EXTRACTED ENTRIES >>

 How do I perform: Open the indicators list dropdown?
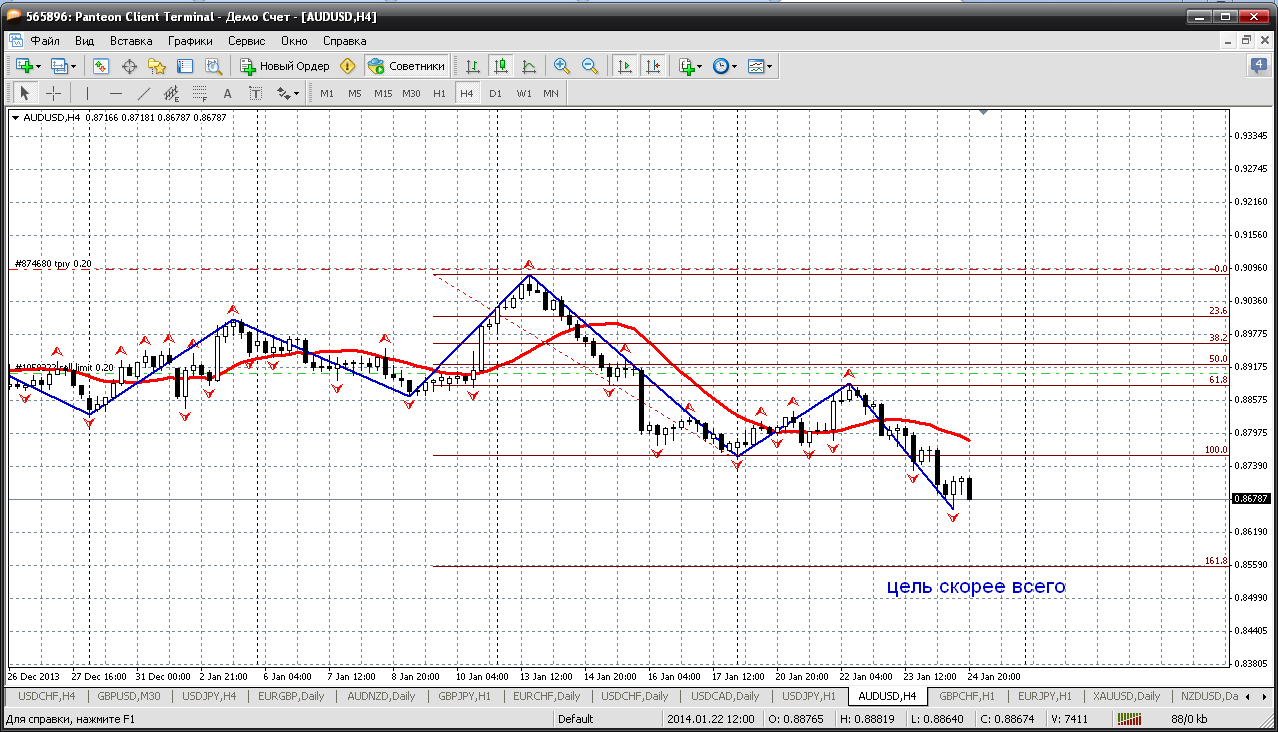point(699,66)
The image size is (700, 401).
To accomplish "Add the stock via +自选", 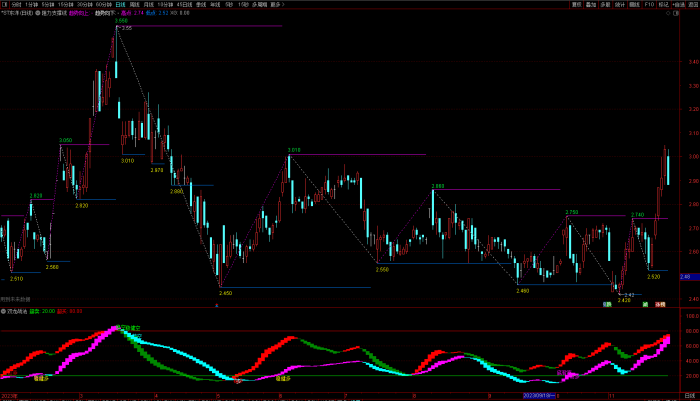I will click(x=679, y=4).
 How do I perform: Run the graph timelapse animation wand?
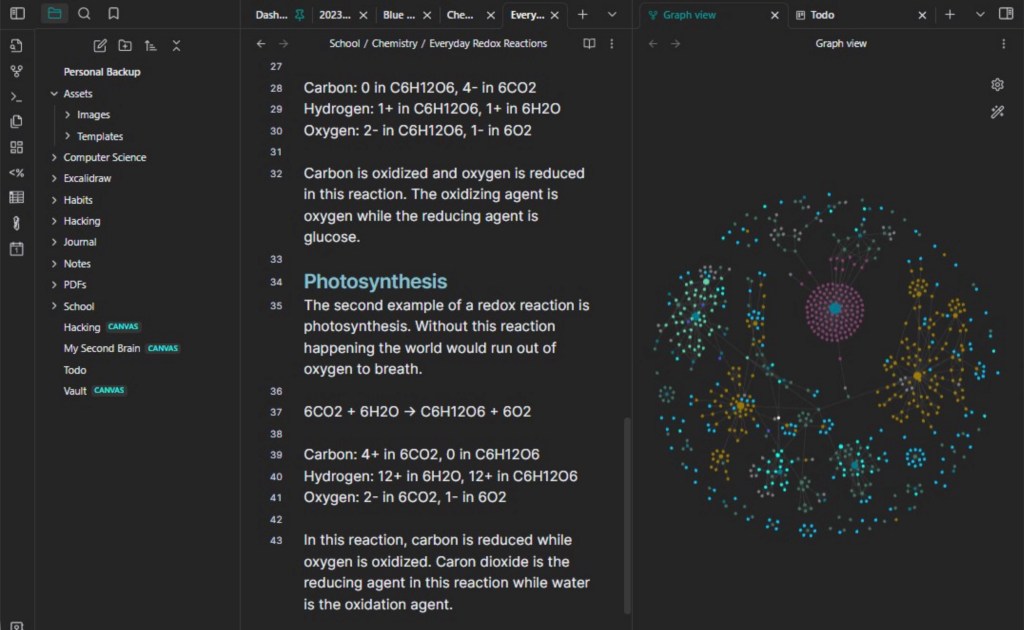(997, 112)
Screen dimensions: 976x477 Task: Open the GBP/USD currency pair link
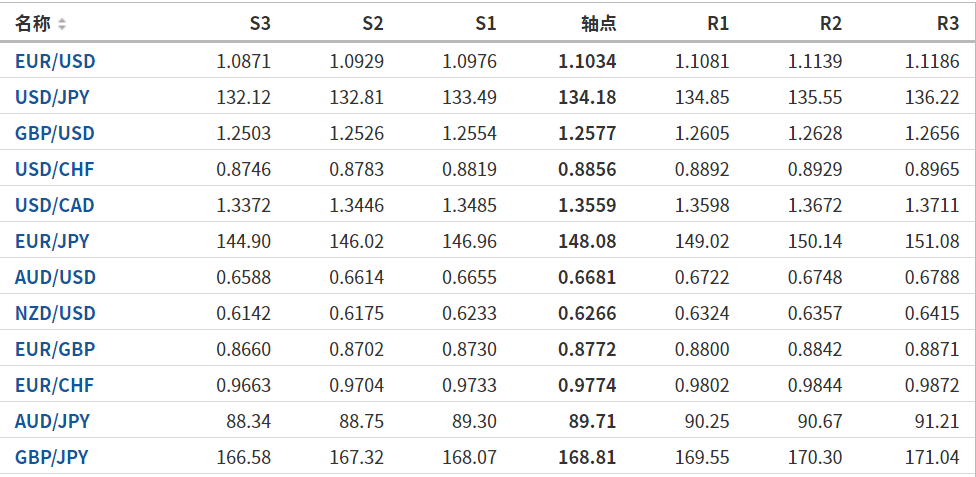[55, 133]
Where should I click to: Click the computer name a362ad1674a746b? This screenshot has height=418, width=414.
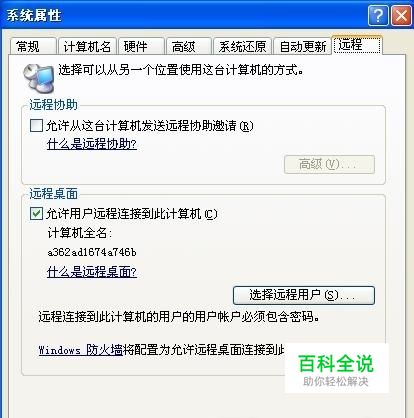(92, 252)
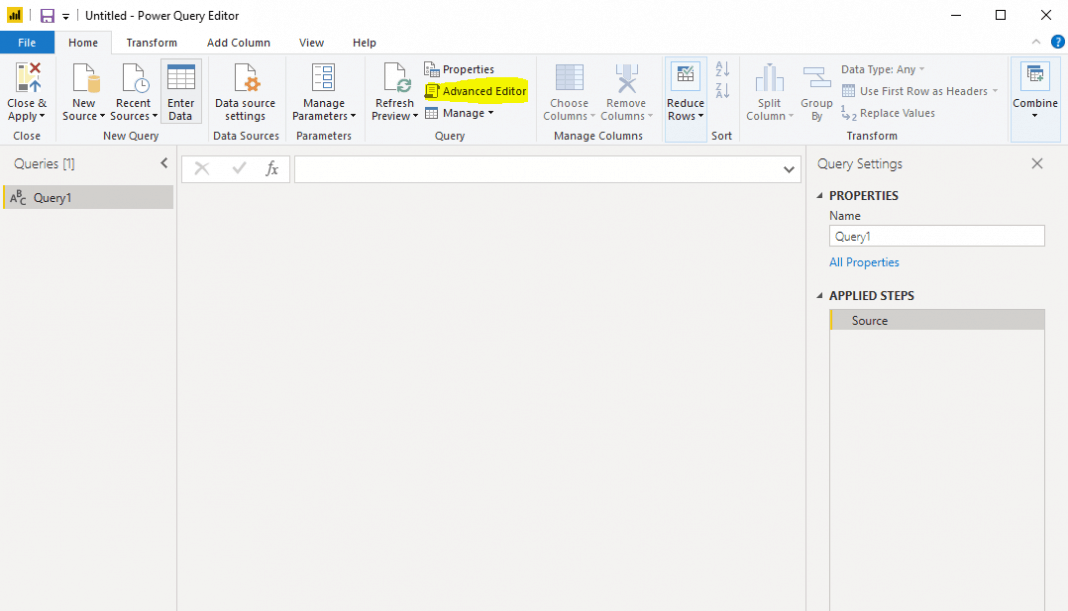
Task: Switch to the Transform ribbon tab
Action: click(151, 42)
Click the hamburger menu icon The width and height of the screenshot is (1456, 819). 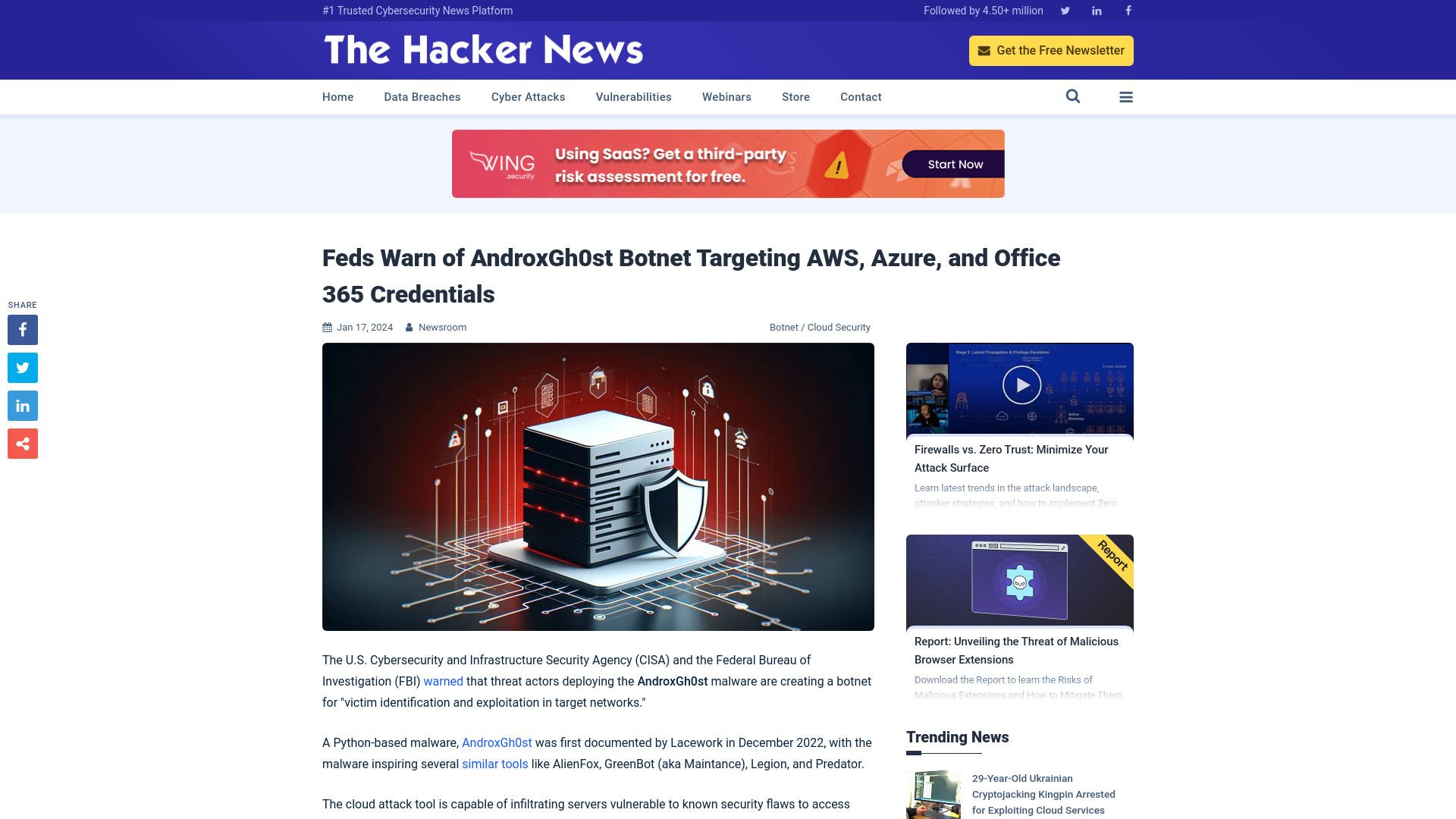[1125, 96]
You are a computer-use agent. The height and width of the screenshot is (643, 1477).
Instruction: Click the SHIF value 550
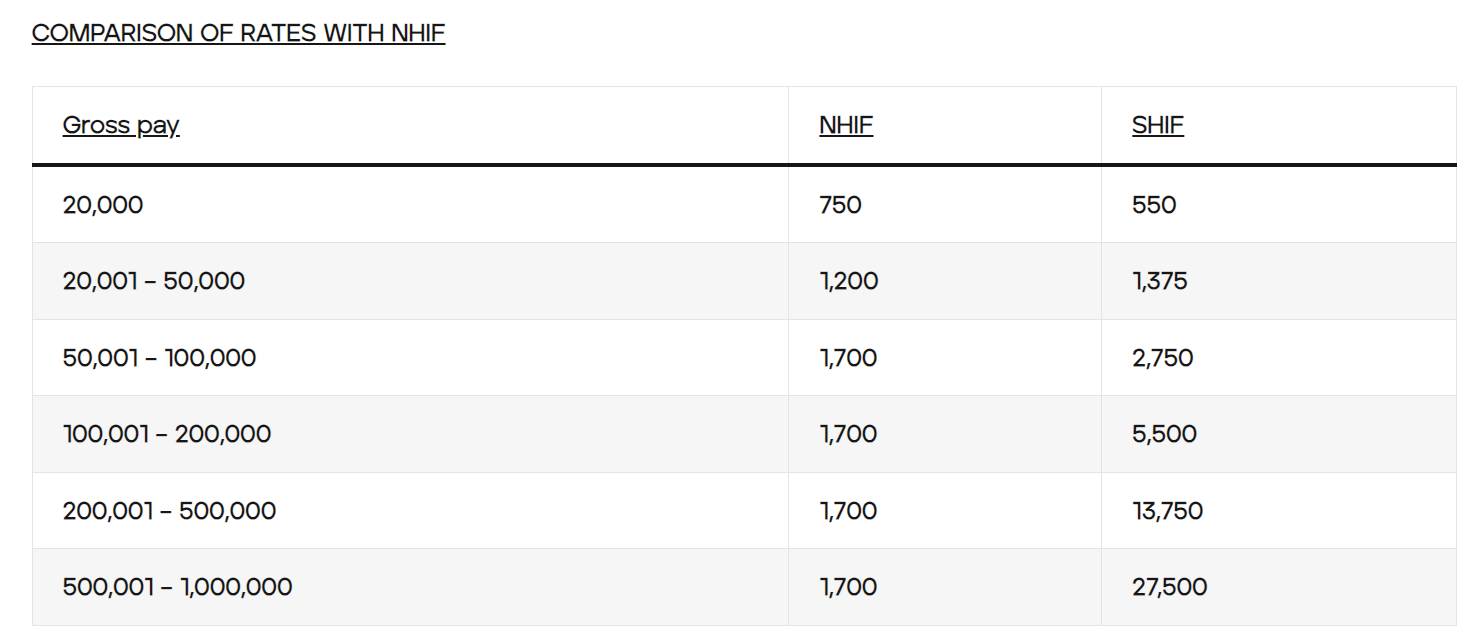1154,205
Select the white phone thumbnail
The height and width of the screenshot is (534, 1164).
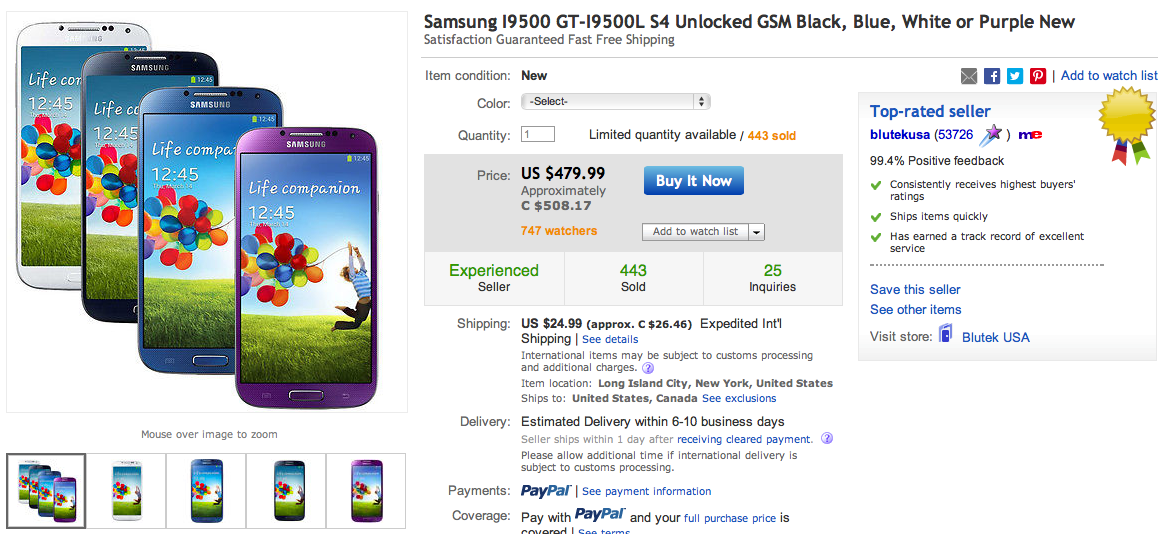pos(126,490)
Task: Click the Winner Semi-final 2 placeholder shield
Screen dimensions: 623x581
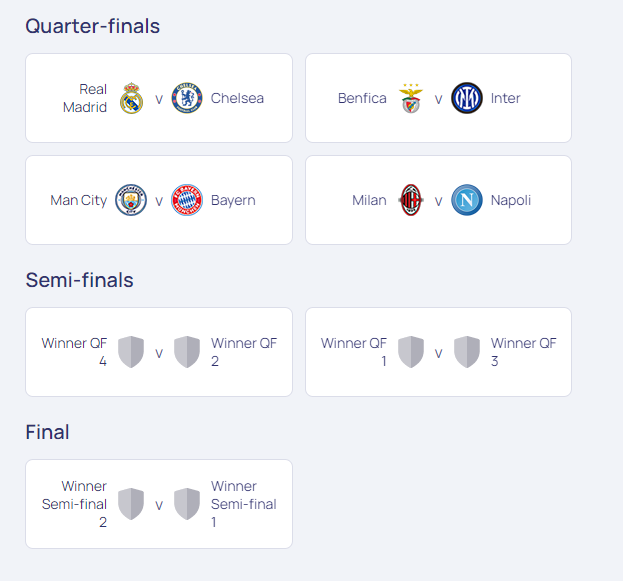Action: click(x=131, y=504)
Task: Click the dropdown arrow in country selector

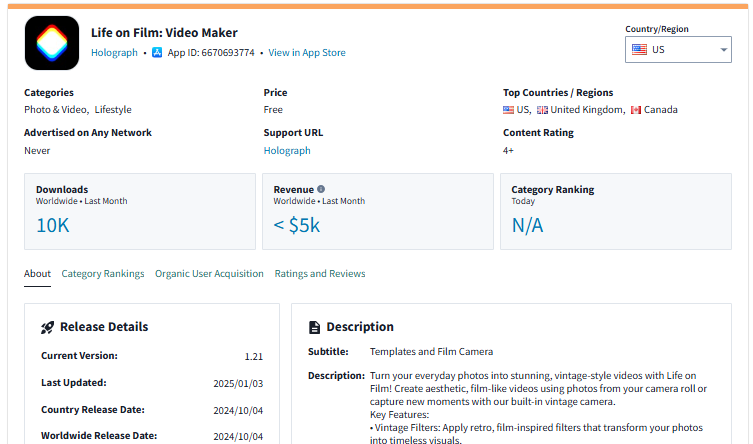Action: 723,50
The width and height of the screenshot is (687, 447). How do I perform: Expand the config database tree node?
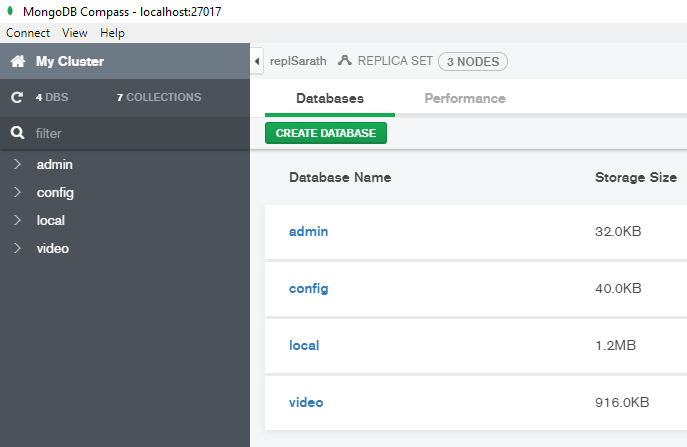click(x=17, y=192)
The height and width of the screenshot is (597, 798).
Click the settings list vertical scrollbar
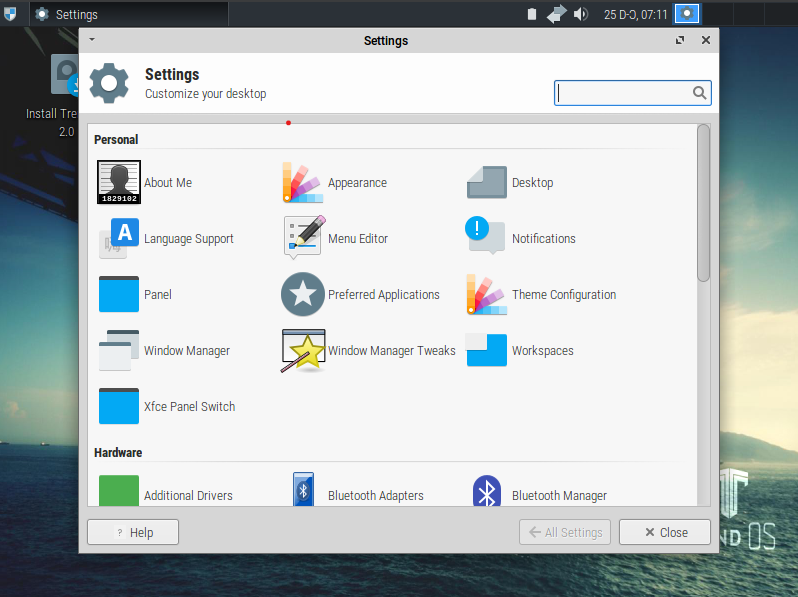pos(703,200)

WHAT THE TASK REQUIRES >> I would like you to set down the lines above, from the one containing "Task: Click the Winner" to the final line, exactly as written and without pictures.

ANSWER AREA >>
Task: Click the Winner Semi-final 2 placeholder shield
Screen dimensions: 623x581
Action: click(x=131, y=504)
Task: Click the dropdown arrow in country selector

Action: 723,50
The width and height of the screenshot is (687, 447). How do I perform: Expand the config database tree node?
click(x=17, y=192)
The height and width of the screenshot is (597, 798).
Click the settings list vertical scrollbar
pos(703,200)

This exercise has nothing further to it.